A transponder on Hot Bird 8, used by DW-TV among other stations, was jammed on 7 and 8 December 2009. Eutelsat, the operator of the satellite localised the emitter source in Iran. The same happened between 10 and 13 February 2010.

==Programmes==
All programme names given in this article are the ones currently used on DW English and DW German website.

===Business===
- Made in Germany (German business magazine)

===Sports===
- Kick Off! (football)
- REV (motor magazine)
- The Bundesliga (German football highlights)

===Arts and culture===
- Arts Unveiled (culture Kultur İntensiv in German)
- Kino ("The German Film Magazine"/Das Deutsche Filmmagazin)
- Treasures of the World (Schätze der Welt in German)
- Ideas for a Cooler World, for climate change mitigation

===Documentaries and features===
- Close Up (current affairs documentaries, Nahaufnahme in German)
- World Stories (current affairs; weekly)
- Faith Matters (Church Program Glaubenssachen in German)
- DocFilm or DokFilm (documentaries and reports; formerly called In Focus and Documentaries in English or Im Focus & Dokumentation in German)
- Germany 60 Years (60 x Deutschland in German; no longer broadcast)
- The Climate Cover Up - Big Oil's Campaign of Deception (2018); New documents confirm big oil companies have known the burning of fossil fuels impacts climate since 1957.
- Worldlink

===Lifestyle and entertainment===
- Euromaxx (European lifestyle)
- popXport (German music)
- Sarah's Music (contemporary classical)
- Europe in Concert
- Germany Today (Deutschland Heute in German) *
- Check-In (German travel guide)
- Talking Germany *
- Living in Germany (Typisch deutsch in German)*
- Discover Germany (German travel magazine, Hin & Weg in German)*
- Discover the World (International travel magazine)

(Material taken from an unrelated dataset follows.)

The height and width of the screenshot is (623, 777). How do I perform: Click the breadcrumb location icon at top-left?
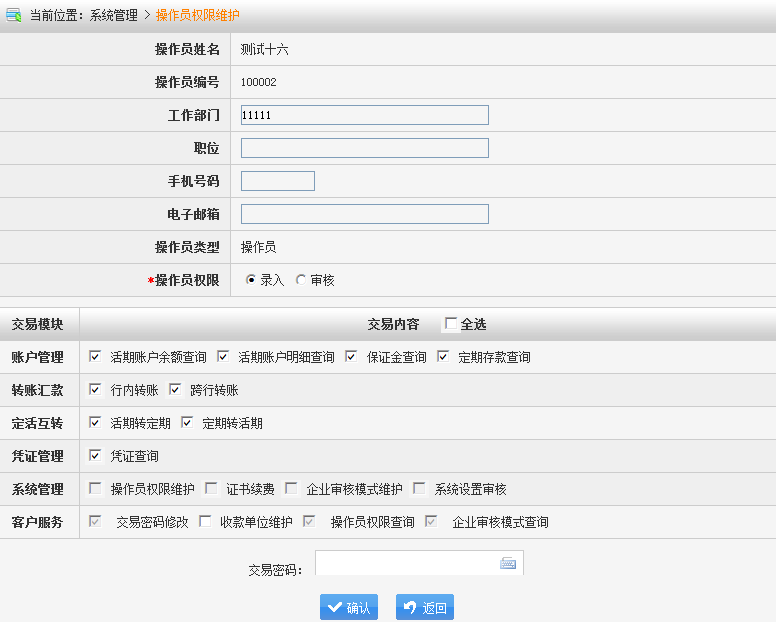(x=14, y=15)

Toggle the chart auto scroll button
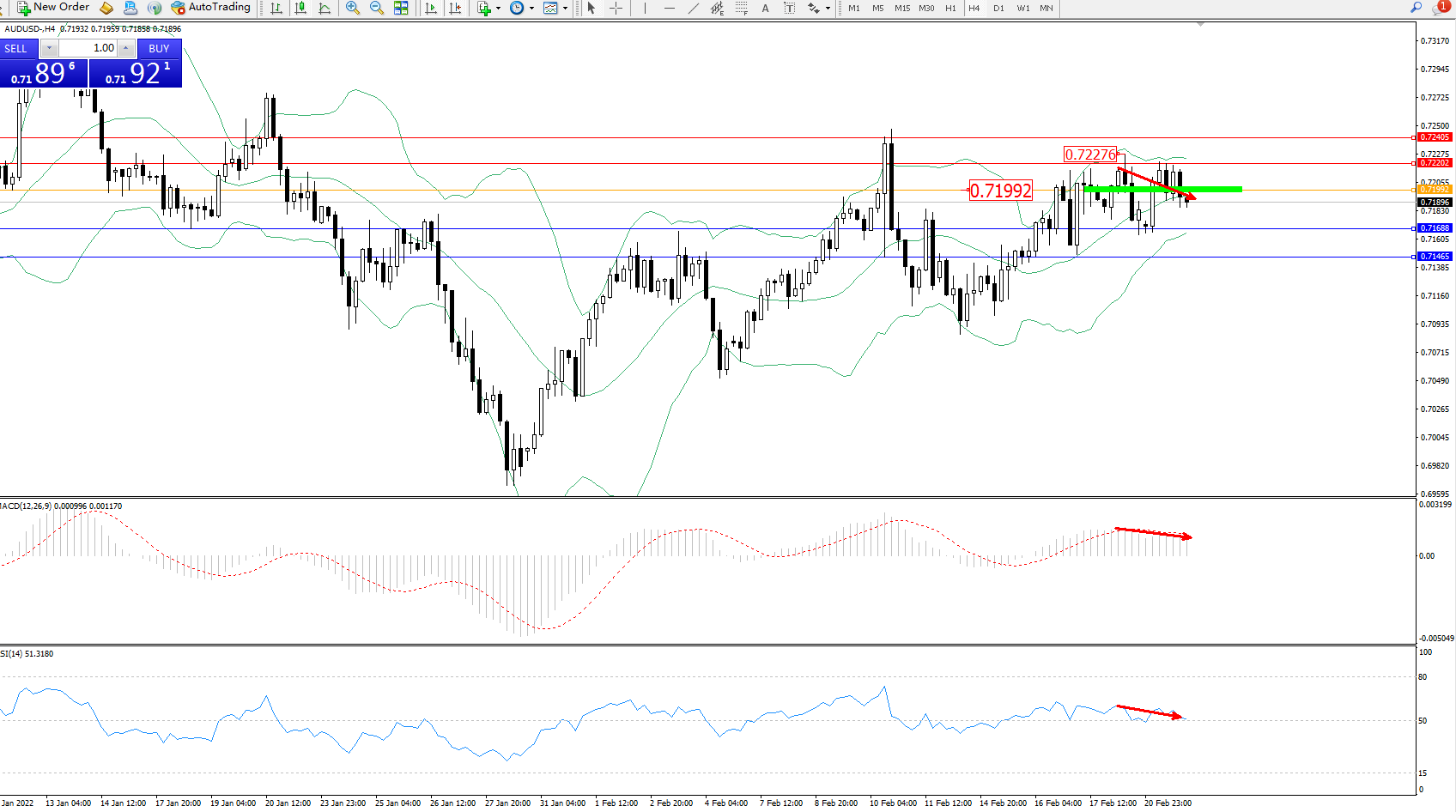point(431,8)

- Program is no longer broadcast

===News and politics===
- DW News
- The Day (Der Tag in German)
- Conflict Zone — with Tim Sebastian
- Focus on Europe (Fokus Europa in German)
- European Journal
- DW World Today

===Talk shows===
- To the Point (formerly Quadriga)
- Agenda (Discontinued in December 2014)

===Health, science and environment===
- In Good Shape (health programme, fit & gesund in German)
- Shift (Living in Digital Age)
- Tomorrow Today (Projekt Zukunft in German)
- Global Us (covers globalization)
- Eco@Africa (also known as Eco-at-Africa, Africa's Environment Magazine)

==Channels==
As of 2 January 2026, DW (TV) operates four channels:
- DW (English): Broadcast in worldwide (24 hours in English).
- DW (Español): Broadcast in western hemisphere (24 hours in Spanish).
- DW (Arabia): Broadcast for North Africa and Middle East (24 hours in Arabic). Available on streaming and satellite Eutelsat 8 West B
- DW (Russkiy): Broadcast for Russia (24 hours in Russian). Available on streaming and satellite Eutelsat HotBird 13

==Former channels==
- DW (Arabia 2): This channel stopped broadcasting on the Astra 1M satellite on 15 December 2017 (replaced by DW (Arabia), but continues to broadcast on the Nilesat and Badr4 satellites, which reach both the Middle East and Europe. DW Arabic is aimed at Arabic speakers who had come to Europe as refugees, and residents of the Middle East.
- DW (Deutsch): This channel stopped broadcasting on 1 September 2023, replaced by DW (Deutsch+). Previously broadcast in Asia-Pacific, in the eastern hemisphere and online (24 hours in German).
- DW (Deutsch+): Broadcast in the Americas, from 1 September 2023 in worldwide (20 hours in German, 4 hours in English). This channel stopped broadcasting on 1 January 2024.